begin Exercise materials

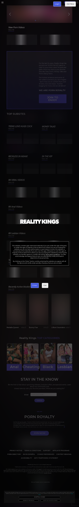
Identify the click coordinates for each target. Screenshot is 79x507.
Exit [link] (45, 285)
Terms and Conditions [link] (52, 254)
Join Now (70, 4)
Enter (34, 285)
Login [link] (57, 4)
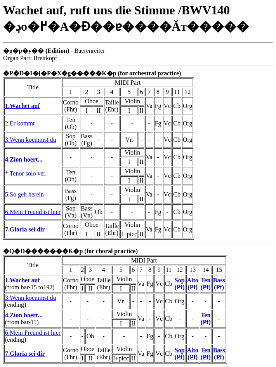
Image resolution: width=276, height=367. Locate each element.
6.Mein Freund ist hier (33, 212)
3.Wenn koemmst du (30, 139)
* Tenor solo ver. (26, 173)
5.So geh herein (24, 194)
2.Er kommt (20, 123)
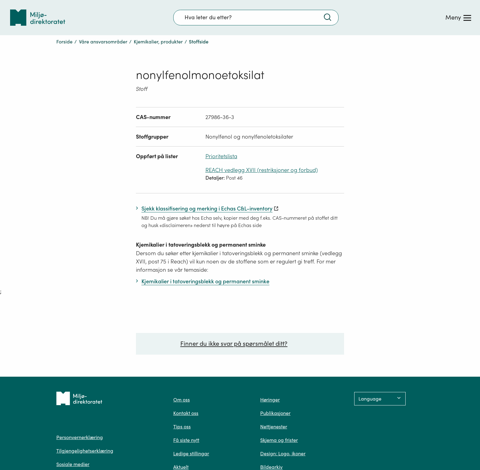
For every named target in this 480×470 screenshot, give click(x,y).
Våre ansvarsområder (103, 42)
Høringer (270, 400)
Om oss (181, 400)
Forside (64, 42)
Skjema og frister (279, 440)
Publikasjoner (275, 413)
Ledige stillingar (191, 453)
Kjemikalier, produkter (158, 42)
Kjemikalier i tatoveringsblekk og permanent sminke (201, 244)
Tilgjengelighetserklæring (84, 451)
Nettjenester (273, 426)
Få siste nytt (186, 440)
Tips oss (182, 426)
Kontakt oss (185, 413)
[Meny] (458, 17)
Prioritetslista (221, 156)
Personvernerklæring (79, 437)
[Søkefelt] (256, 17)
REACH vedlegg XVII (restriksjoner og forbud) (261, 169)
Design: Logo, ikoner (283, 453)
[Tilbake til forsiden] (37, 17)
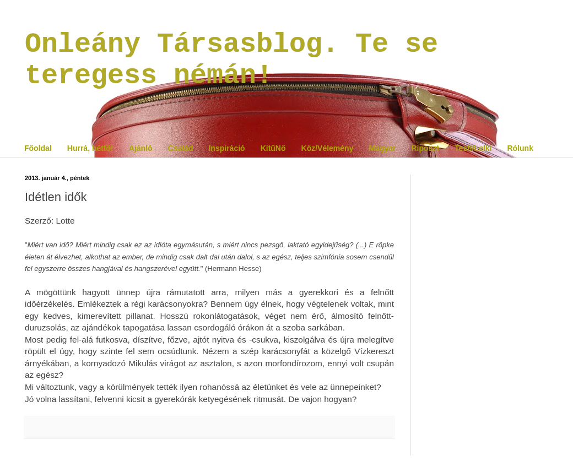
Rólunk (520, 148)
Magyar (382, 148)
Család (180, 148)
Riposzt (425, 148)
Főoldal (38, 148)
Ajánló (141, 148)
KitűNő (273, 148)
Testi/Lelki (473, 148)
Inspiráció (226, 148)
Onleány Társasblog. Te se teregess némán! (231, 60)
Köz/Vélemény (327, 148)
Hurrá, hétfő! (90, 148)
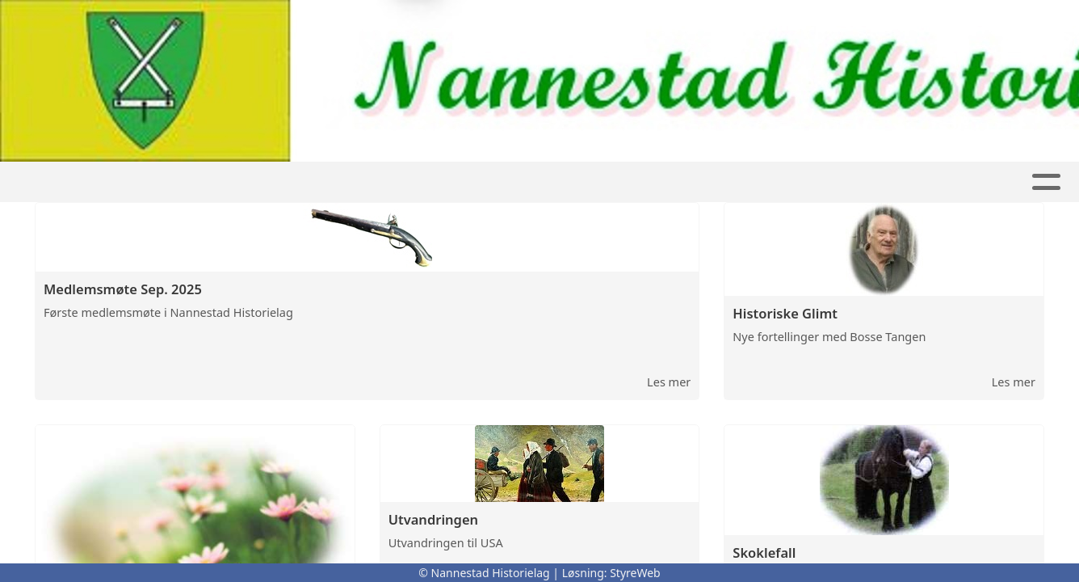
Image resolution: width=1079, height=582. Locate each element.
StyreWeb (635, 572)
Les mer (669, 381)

end Exercise materials
begin Exercise materials

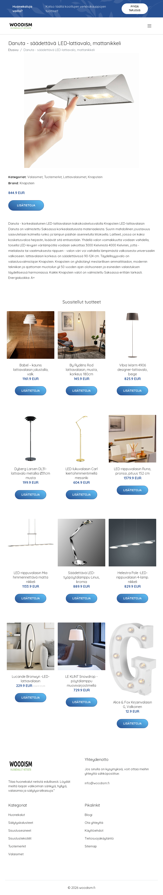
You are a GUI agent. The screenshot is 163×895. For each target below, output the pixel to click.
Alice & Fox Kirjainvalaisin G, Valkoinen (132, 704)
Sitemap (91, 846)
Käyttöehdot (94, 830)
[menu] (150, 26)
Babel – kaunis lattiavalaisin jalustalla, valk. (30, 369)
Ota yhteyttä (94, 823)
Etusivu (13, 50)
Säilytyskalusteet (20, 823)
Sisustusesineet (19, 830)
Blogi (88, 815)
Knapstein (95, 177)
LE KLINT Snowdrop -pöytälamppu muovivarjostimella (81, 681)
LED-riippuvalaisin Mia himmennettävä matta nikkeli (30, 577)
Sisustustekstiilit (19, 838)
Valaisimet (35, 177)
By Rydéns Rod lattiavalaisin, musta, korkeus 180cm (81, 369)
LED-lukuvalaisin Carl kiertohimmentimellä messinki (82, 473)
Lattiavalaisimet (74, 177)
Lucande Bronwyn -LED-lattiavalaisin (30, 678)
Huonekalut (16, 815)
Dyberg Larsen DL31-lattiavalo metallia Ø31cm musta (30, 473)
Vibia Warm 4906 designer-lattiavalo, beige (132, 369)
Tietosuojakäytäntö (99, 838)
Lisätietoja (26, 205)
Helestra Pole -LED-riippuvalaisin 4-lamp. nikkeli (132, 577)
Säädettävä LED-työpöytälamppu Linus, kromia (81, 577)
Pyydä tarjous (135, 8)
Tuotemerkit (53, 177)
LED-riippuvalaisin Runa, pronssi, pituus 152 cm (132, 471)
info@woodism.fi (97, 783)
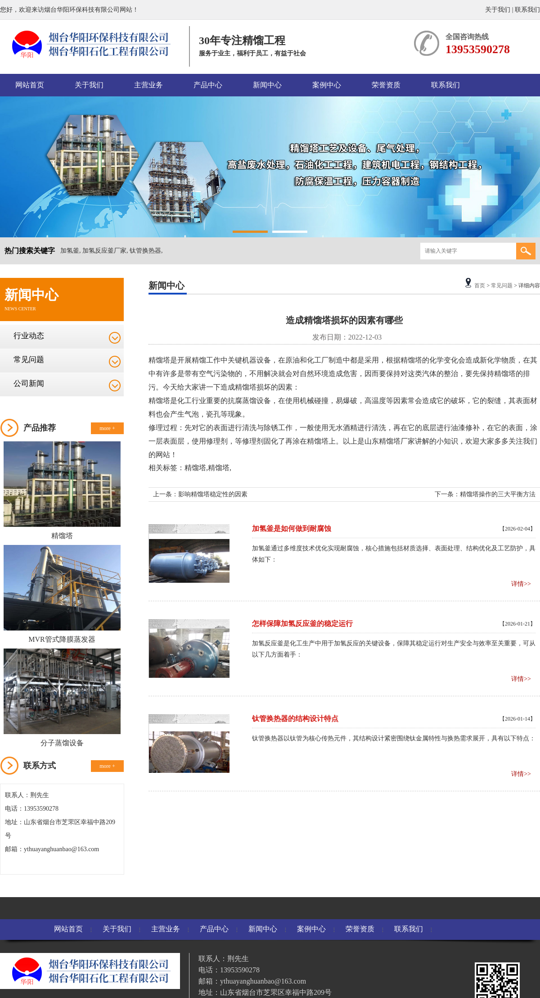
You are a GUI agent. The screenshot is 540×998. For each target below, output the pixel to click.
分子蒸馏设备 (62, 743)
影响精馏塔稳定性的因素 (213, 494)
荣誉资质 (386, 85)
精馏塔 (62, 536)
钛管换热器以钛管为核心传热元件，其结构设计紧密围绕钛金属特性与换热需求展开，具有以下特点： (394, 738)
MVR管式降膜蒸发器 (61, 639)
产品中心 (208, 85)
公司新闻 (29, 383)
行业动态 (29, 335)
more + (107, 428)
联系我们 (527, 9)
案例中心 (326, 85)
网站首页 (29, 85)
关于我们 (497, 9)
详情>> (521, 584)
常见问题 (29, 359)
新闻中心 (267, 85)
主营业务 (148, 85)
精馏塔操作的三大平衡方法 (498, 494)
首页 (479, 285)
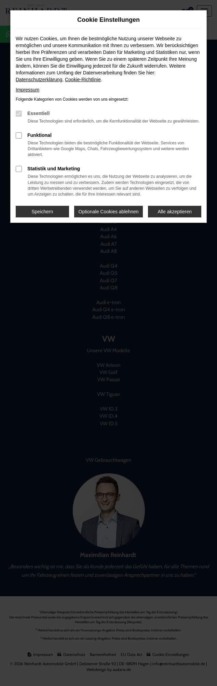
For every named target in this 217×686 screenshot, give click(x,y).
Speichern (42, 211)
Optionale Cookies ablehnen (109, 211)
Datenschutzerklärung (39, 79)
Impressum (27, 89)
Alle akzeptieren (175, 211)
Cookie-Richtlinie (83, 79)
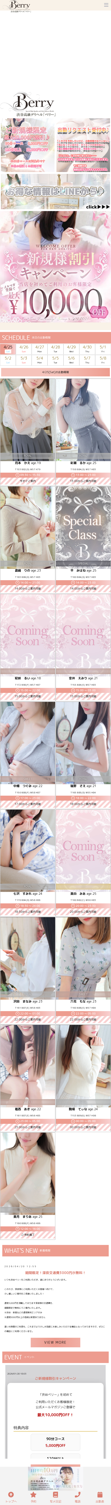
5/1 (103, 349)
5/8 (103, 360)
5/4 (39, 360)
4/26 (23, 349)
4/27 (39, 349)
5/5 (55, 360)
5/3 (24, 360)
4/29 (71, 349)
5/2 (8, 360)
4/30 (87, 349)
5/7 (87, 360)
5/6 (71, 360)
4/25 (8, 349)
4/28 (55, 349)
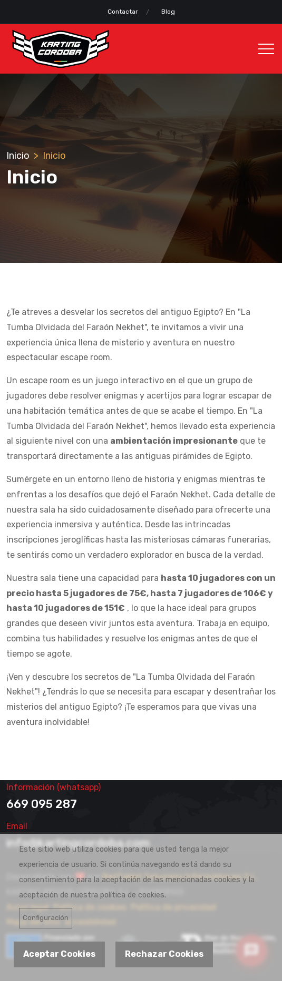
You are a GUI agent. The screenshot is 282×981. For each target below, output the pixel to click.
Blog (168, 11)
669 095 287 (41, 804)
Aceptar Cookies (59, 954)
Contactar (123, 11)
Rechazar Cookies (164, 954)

end Exercise materials

- Exercise objective -
Return, without alteration and in their original order, the items starting at the line containing "Huonekalut (16, 815)" and ending at the line containing "info@woodism.fi (97, 783)".

- Result -
Huonekalut (16, 815)
Dyberg Larsen DL31-lattiavalo metallia Ø31cm musta (30, 473)
Vibia Warm 4906 designer-lattiavalo, beige (132, 369)
Tietosuojakäytäntö (99, 838)
Lisätietoja (26, 205)
Helestra Pole -LED-riippuvalaisin 4-lamp. nikkeli (132, 577)
Säädettävä LED-työpöytälamppu Linus, kromia (81, 577)
Pyydä tarjous (135, 8)
Tuotemerkit (53, 177)
LED-riippuvalaisin Runa, pronssi, pituus 152 cm (132, 471)
info@woodism.fi (97, 783)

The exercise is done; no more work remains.